Les pratiques frauduleuses dans la construction font école dans l’hôtellerie-restauration

Deux travailleurs ont été exploités par leur employeur durant la rénovation de son futur restaurant, Kikro, situé à la rue de Berne, dans le quartier des Pâquis. A sa base, malheureusement, l’affaire est plutôt classique : des employés sous-payés. Les deux travailleurs de la construction ont été embauchés directement par le restaurateur pour rénover les lieux. Ils ont travaillé 99 jours, ont comptabilisé 776 heures de travail, et n’ont reçu que 2900 francs nets chacun. Mais l’histoire se complique légèrement lorsque nous apprenons que ces travailleurs auraient été intimidés par leur patron Karim Atif. Lors de discussions avec ses employés, le propriétaire du restaurant aurait subrepticement déposé son arme de poing sur le bureau, histoire de faire comprendre que les droits des travailleurs ne font pas partie de son vocabulaire. En ne payant pas ses employés, M. Atif contrevient aux usages, qui fixent les conditions de travail dans la branche.

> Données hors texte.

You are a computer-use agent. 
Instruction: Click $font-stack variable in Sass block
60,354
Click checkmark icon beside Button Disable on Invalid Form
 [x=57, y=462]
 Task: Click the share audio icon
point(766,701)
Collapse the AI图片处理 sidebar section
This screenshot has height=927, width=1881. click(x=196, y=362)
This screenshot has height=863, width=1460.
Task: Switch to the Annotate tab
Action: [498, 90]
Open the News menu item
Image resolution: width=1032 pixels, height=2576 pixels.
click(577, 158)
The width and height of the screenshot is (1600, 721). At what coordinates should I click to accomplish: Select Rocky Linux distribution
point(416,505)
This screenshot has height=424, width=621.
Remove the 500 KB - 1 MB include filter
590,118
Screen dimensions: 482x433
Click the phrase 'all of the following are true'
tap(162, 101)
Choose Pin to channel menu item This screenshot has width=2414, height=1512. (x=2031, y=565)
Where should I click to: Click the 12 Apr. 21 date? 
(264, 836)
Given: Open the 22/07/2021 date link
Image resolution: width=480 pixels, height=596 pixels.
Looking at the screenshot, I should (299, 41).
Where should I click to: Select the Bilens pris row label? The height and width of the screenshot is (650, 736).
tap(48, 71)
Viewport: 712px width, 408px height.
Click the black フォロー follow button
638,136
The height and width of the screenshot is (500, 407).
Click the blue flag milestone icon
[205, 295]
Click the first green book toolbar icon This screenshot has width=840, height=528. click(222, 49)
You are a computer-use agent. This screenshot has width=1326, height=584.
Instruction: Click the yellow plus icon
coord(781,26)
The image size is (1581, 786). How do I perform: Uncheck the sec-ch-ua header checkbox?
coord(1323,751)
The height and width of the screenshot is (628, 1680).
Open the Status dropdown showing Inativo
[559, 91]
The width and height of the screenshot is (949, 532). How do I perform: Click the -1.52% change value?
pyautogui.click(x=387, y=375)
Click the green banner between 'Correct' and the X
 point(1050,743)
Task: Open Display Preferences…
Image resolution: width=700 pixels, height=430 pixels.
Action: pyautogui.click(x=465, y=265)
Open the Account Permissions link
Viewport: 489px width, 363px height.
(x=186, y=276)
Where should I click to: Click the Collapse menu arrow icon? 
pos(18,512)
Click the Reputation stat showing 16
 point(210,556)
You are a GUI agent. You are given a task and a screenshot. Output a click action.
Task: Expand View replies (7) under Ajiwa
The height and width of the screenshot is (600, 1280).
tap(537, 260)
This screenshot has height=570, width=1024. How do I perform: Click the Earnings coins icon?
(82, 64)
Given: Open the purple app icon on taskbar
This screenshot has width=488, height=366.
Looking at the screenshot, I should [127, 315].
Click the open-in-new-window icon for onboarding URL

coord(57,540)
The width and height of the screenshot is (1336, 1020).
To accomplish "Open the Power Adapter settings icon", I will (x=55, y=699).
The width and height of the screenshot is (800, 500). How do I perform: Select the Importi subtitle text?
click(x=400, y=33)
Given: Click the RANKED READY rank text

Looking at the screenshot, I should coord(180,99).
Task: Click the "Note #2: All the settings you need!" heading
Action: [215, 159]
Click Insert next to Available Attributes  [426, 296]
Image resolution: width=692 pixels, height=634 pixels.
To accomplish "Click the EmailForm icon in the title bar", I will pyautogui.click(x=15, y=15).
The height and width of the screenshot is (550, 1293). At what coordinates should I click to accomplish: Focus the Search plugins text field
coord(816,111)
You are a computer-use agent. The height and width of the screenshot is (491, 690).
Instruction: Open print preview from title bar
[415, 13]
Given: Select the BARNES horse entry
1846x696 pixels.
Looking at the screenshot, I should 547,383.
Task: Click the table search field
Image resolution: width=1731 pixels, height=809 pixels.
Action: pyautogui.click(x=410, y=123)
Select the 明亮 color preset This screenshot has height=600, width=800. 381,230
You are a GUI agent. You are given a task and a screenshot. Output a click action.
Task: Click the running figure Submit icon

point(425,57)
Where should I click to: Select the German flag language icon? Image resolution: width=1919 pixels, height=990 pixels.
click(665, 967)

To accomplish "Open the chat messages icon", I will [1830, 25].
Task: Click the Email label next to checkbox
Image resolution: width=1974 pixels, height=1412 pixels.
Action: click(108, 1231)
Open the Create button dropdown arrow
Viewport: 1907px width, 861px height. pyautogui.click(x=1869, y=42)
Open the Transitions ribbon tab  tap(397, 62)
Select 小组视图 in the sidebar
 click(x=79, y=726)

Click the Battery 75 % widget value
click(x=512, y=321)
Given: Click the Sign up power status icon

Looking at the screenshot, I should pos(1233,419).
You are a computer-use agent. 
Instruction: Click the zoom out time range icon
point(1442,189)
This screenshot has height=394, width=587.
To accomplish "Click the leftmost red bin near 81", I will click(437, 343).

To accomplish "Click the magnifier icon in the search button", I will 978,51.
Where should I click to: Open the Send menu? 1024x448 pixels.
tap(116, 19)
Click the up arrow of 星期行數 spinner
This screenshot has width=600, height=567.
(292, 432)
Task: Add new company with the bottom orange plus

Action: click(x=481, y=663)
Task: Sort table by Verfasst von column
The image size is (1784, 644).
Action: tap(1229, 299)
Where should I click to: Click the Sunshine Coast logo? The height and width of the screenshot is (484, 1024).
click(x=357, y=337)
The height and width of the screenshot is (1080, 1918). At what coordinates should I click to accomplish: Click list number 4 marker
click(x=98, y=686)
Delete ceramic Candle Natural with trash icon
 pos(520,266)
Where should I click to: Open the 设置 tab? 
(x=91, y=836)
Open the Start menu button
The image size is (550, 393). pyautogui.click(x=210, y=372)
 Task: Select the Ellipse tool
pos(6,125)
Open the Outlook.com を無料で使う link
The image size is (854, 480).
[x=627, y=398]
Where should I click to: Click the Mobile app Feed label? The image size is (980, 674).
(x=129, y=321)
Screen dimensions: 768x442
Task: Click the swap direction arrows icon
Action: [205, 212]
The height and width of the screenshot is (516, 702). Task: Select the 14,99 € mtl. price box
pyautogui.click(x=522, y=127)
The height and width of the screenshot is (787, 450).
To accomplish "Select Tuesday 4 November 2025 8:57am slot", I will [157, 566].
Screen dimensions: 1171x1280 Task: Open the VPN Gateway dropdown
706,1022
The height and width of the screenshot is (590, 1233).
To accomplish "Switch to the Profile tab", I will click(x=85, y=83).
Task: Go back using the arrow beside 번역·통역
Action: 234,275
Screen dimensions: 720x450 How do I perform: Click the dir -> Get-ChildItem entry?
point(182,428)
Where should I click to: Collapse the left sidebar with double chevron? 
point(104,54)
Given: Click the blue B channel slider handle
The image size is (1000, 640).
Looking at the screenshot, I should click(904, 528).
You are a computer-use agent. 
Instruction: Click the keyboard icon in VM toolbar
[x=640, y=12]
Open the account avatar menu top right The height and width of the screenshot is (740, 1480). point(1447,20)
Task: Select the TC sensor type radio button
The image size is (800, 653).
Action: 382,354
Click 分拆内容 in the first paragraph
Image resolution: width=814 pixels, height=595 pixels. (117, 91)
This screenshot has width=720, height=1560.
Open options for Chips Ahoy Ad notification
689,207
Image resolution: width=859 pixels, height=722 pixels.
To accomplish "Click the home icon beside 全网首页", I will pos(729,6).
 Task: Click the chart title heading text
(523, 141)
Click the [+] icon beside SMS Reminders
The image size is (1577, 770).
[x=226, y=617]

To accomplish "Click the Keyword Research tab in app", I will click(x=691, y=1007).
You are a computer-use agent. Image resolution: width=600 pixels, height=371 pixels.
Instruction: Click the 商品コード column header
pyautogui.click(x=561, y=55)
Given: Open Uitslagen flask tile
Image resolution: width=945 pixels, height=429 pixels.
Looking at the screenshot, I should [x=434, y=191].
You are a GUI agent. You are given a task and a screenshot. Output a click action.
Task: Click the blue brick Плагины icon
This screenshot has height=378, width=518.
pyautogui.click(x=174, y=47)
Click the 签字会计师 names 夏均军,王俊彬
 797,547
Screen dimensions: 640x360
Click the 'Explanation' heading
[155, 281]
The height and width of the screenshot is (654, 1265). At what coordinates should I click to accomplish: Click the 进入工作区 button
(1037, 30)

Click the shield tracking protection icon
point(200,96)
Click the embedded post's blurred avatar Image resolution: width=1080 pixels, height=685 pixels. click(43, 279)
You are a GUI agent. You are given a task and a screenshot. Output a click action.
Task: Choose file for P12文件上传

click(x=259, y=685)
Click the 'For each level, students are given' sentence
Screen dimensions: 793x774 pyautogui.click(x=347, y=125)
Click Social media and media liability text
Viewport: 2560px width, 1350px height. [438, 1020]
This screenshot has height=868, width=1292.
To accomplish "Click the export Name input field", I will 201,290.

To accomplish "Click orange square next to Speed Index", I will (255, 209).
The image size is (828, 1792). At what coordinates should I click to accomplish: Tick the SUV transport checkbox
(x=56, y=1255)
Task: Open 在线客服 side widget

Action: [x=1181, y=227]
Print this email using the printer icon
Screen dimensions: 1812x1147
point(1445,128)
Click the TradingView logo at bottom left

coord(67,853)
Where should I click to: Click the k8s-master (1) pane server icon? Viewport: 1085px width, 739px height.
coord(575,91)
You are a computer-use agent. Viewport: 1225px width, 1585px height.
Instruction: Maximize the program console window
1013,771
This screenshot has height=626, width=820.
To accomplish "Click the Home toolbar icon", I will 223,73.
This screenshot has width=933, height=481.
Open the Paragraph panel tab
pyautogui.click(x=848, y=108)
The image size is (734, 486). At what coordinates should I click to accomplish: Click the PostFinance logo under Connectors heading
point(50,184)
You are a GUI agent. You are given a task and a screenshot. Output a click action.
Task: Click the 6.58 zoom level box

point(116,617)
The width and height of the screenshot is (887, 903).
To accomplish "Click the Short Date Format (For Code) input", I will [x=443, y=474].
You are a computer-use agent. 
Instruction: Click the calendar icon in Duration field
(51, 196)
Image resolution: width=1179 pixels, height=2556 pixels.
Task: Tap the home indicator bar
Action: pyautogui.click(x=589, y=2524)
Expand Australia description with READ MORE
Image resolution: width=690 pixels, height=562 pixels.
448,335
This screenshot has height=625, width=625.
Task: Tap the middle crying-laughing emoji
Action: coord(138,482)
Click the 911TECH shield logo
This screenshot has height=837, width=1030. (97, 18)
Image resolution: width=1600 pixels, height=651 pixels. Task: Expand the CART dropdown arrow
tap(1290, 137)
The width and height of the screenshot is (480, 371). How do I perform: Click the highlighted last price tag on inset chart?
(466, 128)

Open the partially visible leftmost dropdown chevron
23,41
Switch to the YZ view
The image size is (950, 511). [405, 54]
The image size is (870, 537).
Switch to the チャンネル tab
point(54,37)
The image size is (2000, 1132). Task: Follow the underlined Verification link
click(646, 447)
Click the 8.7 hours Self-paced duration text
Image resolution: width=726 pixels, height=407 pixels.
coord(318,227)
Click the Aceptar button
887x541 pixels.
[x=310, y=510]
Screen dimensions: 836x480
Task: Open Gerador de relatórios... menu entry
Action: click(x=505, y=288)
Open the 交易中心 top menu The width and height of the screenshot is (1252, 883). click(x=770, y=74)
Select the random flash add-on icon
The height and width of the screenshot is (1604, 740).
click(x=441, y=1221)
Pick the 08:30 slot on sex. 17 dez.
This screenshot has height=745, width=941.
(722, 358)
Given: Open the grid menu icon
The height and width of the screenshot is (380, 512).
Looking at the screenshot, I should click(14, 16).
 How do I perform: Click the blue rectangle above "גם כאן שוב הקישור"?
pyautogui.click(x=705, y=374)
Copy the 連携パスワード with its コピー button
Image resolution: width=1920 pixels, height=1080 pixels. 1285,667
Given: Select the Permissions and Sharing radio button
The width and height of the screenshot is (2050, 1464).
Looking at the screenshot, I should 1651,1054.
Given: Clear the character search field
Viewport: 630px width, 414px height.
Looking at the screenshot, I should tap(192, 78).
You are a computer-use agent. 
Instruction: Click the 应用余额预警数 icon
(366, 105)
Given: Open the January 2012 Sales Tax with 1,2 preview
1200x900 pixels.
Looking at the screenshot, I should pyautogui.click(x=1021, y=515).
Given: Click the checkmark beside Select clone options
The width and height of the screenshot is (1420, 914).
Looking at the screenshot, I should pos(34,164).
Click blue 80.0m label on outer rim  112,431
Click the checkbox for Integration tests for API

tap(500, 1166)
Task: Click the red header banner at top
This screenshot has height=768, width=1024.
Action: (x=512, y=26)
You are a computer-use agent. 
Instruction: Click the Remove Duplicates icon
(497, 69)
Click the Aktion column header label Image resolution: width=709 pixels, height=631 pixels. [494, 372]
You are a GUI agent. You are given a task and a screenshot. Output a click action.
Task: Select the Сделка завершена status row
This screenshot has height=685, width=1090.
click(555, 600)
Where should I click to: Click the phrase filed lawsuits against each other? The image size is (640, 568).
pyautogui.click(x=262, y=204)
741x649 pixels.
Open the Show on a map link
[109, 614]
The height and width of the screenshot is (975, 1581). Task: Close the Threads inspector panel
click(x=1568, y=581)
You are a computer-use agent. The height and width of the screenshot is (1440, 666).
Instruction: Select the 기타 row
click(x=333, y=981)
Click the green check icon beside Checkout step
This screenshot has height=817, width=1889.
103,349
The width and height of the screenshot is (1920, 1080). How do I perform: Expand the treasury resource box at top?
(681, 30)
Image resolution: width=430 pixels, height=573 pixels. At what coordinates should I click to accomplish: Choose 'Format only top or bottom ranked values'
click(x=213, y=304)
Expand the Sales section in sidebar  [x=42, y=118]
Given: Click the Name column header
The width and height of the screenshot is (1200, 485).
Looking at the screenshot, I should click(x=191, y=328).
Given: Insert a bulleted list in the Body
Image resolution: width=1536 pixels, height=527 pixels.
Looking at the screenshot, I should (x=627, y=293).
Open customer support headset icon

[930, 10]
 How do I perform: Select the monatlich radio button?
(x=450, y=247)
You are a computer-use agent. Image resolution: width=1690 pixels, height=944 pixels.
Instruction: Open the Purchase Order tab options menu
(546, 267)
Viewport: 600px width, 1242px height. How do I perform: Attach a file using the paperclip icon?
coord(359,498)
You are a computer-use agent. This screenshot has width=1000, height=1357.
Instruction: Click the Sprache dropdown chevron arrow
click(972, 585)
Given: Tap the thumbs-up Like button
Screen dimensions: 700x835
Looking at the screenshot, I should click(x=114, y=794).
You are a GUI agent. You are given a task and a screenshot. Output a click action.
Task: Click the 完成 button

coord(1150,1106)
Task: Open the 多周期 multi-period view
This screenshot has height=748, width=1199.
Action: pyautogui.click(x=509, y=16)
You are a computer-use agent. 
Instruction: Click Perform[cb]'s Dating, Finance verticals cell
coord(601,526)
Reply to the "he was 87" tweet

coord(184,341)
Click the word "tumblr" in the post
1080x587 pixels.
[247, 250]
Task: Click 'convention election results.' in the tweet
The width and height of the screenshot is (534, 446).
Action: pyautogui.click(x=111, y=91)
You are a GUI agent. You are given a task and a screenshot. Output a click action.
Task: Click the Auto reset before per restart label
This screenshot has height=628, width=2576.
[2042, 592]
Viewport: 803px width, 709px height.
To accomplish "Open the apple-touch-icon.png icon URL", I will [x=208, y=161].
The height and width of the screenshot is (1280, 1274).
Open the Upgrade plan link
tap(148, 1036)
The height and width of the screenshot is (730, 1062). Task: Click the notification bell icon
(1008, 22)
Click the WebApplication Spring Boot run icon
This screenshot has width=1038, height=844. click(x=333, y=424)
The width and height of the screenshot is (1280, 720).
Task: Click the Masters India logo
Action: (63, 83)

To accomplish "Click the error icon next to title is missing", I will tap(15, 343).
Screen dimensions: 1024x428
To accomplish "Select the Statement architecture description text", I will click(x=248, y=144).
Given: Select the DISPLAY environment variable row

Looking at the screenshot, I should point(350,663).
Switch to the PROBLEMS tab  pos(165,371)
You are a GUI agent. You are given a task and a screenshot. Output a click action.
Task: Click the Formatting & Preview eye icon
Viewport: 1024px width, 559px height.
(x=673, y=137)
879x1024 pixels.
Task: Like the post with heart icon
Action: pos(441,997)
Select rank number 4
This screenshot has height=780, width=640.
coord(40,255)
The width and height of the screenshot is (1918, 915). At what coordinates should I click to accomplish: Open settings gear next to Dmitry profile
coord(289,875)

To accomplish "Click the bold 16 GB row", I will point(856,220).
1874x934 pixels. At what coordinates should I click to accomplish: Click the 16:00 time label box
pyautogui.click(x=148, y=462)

Alors que le non-respect des conditions de travail sont légion dans l’hôtellerie et la restauration à Genève, il va sans dire que nous n’avons aucune peine à imaginer ce qu’il adviendra de son personnel de service. Mais l’affaire ne se termine pas là. Derrière le patron de l’établissement, il y a encore le propriétaire de l’immeuble, M. Jacques Gabrache. Presque centenaire, ce magnat de l’immobilier, grand connaisseur des milieux financiers et de la restauration, baigne dans des affaires louches. Il possède plusieurs immeubles aux Pâquis et a notamment été condamné pour contrainte et usure par métier à l’égard de travailleuses du sexe en 2016 et a écopé de treize mois de prison avec sursis et d’une amende de 8000 francs. Tout laisse à penser qu’il profite de la précarité des travailleurs engagés par son bailleur pour rénover à moindre coût, pour ne pas dire gratuitement, son parc immobilier. Le SIT s’insurge et se mobilise contre l’exploitation de travailleurs par des patrons fraudeurs et des richissimes propriétaires sans scrupules. Si, pour eux, les salaires impayés ne sont qu’une transaction minime, il s’agit pour les travailleurs de leurs moyens de subsistance.

Face à cette situation inacceptable, le SIT est intervenu auprès de Kikro Sàrl par courrier du 11 juillet pour exiger le payement des arriérés de salaires dus à ses membres. Nous attendons le versement de près de 24’000 francs pour chaque employé ainsi que la production des contrats de travail, des fiches de salaires en bonne et due forme et les preuves de la déclaration aux assurances sociales. Sans réponse, le syndicat a tenu un piquet syndical mardi matin devant le restaurant. Sans plus de succès, le patron se contentant de nier l’évidence. En guise de recours, le SIT a interpellé le sulfureux propriétaire Jacques Gabrache, pour exiger de sa part qu’il assume le payement des arriérés de salaire des ouvriers lésés. Avec cette affaire, qui démontre que les patrons fraudeurs redoublent d’inventivité pour contourner les dispositions légales en vigueur afin d’engendrer toujours plus de profit, le SIT entend développer de nouveaux moyens de lutte pour défendre tant les employés de la construction amenés à rénover des établissements publics, que celles et ceux du secteur de l’hôtellerie-restauration qui se verraient exploités par la suite par les mêmes protagonistes.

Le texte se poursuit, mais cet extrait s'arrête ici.